COMMENT: Carmakers must appeal to both logic and emotions

COMMENT
Franz W. Rother is Editor and Chief of Automobilwoche

The new Rolls-Royce Phantom makes people go down on their knees in admiration. When looking at a Ferrari Enzo they hold their breath.

It is fascinating to sit behind the wheel of a VW Phaeton, feeling the acceleration force of its ten-cylinder diesel engine or to witness the changeability of a Citroen Pluriel.

There is no doubt: our fascination with automobiles is as strong as ever. However, is this fascination strong enough to turn our admiration into a decision to purchase?

This is the big question all German manufacturers and importers ask themselves in the wake of the 60th international auto show, the IAA in Frankfurt. Will the IAA bring with it the long hoped for impetus or will German consumers continue to save up their money?
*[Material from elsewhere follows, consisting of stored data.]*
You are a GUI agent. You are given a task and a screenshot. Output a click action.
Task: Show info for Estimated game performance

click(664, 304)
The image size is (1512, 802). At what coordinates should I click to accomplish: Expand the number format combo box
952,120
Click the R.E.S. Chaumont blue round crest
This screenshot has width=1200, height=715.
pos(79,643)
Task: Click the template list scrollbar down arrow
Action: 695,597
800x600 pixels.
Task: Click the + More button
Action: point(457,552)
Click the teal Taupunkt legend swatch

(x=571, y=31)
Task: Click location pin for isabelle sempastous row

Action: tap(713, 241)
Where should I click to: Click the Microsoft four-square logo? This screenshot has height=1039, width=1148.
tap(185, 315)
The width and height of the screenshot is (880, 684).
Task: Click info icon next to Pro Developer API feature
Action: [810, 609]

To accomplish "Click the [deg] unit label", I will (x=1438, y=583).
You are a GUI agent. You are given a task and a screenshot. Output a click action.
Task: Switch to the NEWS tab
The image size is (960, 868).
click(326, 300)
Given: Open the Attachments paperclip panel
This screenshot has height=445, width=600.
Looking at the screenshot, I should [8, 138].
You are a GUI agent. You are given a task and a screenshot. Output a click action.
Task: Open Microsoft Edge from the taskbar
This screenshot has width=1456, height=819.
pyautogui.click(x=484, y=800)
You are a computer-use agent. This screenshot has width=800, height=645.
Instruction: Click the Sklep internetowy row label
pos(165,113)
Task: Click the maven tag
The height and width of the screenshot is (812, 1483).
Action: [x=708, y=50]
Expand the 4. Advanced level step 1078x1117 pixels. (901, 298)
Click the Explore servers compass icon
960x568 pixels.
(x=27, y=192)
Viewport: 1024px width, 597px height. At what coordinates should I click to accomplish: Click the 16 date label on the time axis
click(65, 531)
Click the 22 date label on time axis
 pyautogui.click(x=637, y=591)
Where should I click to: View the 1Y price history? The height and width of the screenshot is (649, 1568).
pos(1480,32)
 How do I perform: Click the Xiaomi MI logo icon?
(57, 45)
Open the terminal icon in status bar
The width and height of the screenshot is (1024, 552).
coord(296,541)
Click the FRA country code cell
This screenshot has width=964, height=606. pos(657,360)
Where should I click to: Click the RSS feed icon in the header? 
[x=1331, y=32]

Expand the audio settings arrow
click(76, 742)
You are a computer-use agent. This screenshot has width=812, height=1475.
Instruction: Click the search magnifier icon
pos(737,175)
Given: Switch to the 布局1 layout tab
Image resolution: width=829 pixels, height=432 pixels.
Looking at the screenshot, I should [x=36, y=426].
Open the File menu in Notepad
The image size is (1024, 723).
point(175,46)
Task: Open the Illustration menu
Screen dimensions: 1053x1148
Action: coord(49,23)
Fascination alone is not sufficient.

Not only the limbic system, which is the part of our brain controlling our emotions, needs to be stimulated. The cerebellum, another part of the brain that controls our reason and therefore our wallet, also needs to be convinced.

The cerebellum has been worrying about high car prices for quite some time now. It has been surprised to see some high-tech products' susceptibility to faults. And the large decrease in resale value even for luxury cars also worries it.

The cerebellum tells us not to buy a diesel vehicle unless it is fitted with a particle filter. And that it is not really necessary to buy an exciting "ego mobile" just to demonstrate to the neighbors how cool we are.

Is a new car a toy or a means of transport? And does one even need a new car?

The fight between the two brain parts promises to be particularly tough during the next few days.